• Goal 1: Reproduce the stretch of the text on SMILES correction methods from "ORGANIC was used" through "SMILES corrector outputs.".
• Goal 2: Carry on writing the text on SMILES correction methods from the point where it stops.

• Selected text:

In order to create the target-directed RNN, the pretrained DrugEx model was fine-tuned on the molecules tested on AURKA and/or AURKB, and optimized towards selective AURKB compounds using reinforcement learning. To tune the target-directed RNN and to predict the bioactivity of novel molecules, three prediction models were created; two models that were trained to predict the bioactivity of compounds on AURKA and on AURKB, and one selectivity window model that predicts a compound’s selectivity for AURKB over AURKA. To this end, quantitative structure–activity relationship (QSAR) regression models were constructed using Scikit-learn [37]. The molecules were described using 19 physicochemical properties and extended-connectivity fingerprints of the molecules. Both were calculated with the RDKit and the fingerprints had a radius of 3 bonds and were folded to 2048 bits (ECFP6). Four different machine learning methods were compared: Naïve Bayesian (NB), Random Forest (RF), K-nearest neighbors (KNN), and Support Vector Machine (SVM). For each model hyperparameter optimization was performed using Optuna’s Tree-structured Parzen Estimator algorithm for 64 trials to maximize the Matthews Correlation Coefficient [38].

For the VAE generative model case study, the generator GENTRL was pretrained on the previously described Papyrus set [39, 40]. During training, a batch size of 50 was used for 10 epochs with a learning rate of 10–4 similar to the procedure described by Zhavoronkov et al.

ORGANIC was used as the GAN and trained on the previously described set of 15,000 diverse molecules from the Papyrus data set [34, 41]. First, generator and discriminator pretraining was done for 240 and 50 epochs, respectively. Afterwards, the model was trained with the objective to adhere to Lipinski’s rule of five for 110 epochs.

After training, the different generators from each case study were used to create 1 million sequences. The valid sequences created by these models will be referred to as the readily generated sequences to distinguish them from valid SMILES corrector outputs.

Error analysis of SMILES

To gather information on the validity of model outputs, invalid SMILES were identified using RDKit [42]. SMILES that could not be converted into molecules were regarded as invalid. The invalid SMILES were also classified into six categories based on their RDKit error message: syntax error, unclosed ring, parentheses error (extra open parentheses or extra close parentheses), bond already exists (dual occurrence of a bond between the same two atoms), aromaticity error (a combination of non-ring atom marked aromatic and kekulization errors) and valence error (an atom’s maximum number of bonds is exceeded).

SMILES correction model

To create a model that can correct invalid SMILES, transformer models were constructed using PyTorch [43]. The transformer model used in this research is adapted from Ben Trevett’s Pytorch Seq2Seq model [44]. For this model, the input and output sequences were tokenized using TorchText tokenizers and the output sequence was reversed. The SMILES tokenizer was based on the one described by Olivecrona et al. and most tokens consisted of single characters, except for tokens denoting atoms with two-letter atom symbols, atom descriptions between brackets, and numbers following the % sign (Additional file 1: Table S1) [45]. In addition to these tokens, start, stop and padding tokens were used, resulting in vocabulary sizes of between 101 and 110 tokens.

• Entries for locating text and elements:
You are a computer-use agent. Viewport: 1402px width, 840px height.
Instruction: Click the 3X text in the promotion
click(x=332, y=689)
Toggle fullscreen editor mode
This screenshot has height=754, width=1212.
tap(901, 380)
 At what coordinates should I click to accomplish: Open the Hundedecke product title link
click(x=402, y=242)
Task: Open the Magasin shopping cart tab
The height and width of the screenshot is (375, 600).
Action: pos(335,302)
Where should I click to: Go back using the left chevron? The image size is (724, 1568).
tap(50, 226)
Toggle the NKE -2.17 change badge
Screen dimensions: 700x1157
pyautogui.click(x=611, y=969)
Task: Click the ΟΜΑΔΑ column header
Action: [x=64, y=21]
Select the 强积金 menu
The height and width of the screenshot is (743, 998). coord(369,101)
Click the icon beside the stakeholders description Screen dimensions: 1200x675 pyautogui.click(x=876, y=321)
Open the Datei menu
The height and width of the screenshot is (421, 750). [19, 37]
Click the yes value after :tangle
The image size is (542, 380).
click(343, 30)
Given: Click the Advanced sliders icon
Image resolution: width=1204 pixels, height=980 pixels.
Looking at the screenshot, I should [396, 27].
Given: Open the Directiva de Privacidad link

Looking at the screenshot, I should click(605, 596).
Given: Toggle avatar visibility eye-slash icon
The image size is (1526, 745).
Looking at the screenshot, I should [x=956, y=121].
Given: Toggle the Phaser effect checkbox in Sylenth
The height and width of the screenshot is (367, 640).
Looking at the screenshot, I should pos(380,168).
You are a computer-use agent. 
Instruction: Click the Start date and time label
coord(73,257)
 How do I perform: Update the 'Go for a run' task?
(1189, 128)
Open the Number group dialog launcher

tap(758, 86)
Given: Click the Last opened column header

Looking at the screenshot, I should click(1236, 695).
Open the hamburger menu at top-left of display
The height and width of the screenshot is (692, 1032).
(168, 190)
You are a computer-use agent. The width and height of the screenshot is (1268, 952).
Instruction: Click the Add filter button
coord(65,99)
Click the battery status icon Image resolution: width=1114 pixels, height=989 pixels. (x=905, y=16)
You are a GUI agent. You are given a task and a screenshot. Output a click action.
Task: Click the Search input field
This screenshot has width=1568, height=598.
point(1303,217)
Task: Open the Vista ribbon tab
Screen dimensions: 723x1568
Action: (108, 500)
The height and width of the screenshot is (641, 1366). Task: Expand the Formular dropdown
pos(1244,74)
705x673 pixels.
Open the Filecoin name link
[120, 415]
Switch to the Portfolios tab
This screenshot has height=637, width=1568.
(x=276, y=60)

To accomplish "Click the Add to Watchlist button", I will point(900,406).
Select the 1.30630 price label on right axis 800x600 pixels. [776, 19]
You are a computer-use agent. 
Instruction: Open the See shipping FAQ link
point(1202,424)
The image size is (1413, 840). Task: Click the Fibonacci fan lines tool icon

• Expected answer 1:
ORGANIC was used as the GAN and trained on the previously described set of 15,000 diverse molecules from the Papyrus data set [34, 41]. First, generator and discriminator pretraining was done for 240 and 50 epochs, respectively. Afterwards, the model was trained with the objective to adhere to Lipinski’s rule of five for 110 epochs.

After training, the different generators from each case study were used to create 1 million sequences. The valid sequences created by these models will be referred to as the readily generated sequences to distinguish them from valid SMILES corrector outputs.

• Expected answer 2:
The transformer model architecture was based on the model described in the paper by Vaswani et al., but it differed in that learned positional encodings were introduced along with a standard Adam optimizer. Moreover, the implementation did not have label smoothing (Additional file 1: Figure S3) [46]. The learning rate for the optimizer was 0.0005. The encoder took in an embedding layer as well as a positional embedding layer, both with a dimension of 256 and a dropout of 0.1. It contained 3 layers of multi-head attention and position-wise feed-forward mechanisms. The multi-head attention layers had a dimension of 256 and 8 heads. The position-wise feed-forward mechanism had a dimension of 512 and a Rectified Linear Unit (ReLU) activation function. After each of these layers, a dropout of 0.1 was applied after which layer normalization was performed. The encoder generated as many context vectors as there were tokens. The decoder worked similarly to the encoder, but it had two multi-head attention mechanisms: one that used the target as input and another that used the encoder representations. The decoder also had a linear layer before the prediction.

The SMILES corrector models were trained on 90% of the invalid-valid pairs from the synthetic data sets and evaluated on the other 10% of the invalid and valid sequences from the synthetic data set, and 10,000 invalid outputs from each of the generative models. The models were trained for 20 epochs using a batch size of 16. At each epoch, the percentage of valid SMILES and the molecule reconstruction rate on the evaluation set were calculated using RDKit. This reconstruction rate was defined as the fraction of translator outputs that represented the same molecule as their corresponding original target molecule. The model with the highest SMILES validation rate on the evaluation set was saved. For the case studies, the percentage of valid SMILES after SMILES correction was determined as well as the percentage of valid and invalid outputs that were changed compared to their input.

SMILES corrector for exploration

To determine the potential of using SMILES correction for the expansion of the nearby chemical space, errors were introduced into known ligands using the previously described error introduction method and corrected using the SMILES corrector. As a starting point, compounds from the Papyrus set that are selective for AURKB were used. First, a random error was introduced into the SMILES sequences of these molecules and this was repeated 1000 times, after which duplicate sequences were removed. Finally, the errors were fixed using the best-performing SMILES corrector.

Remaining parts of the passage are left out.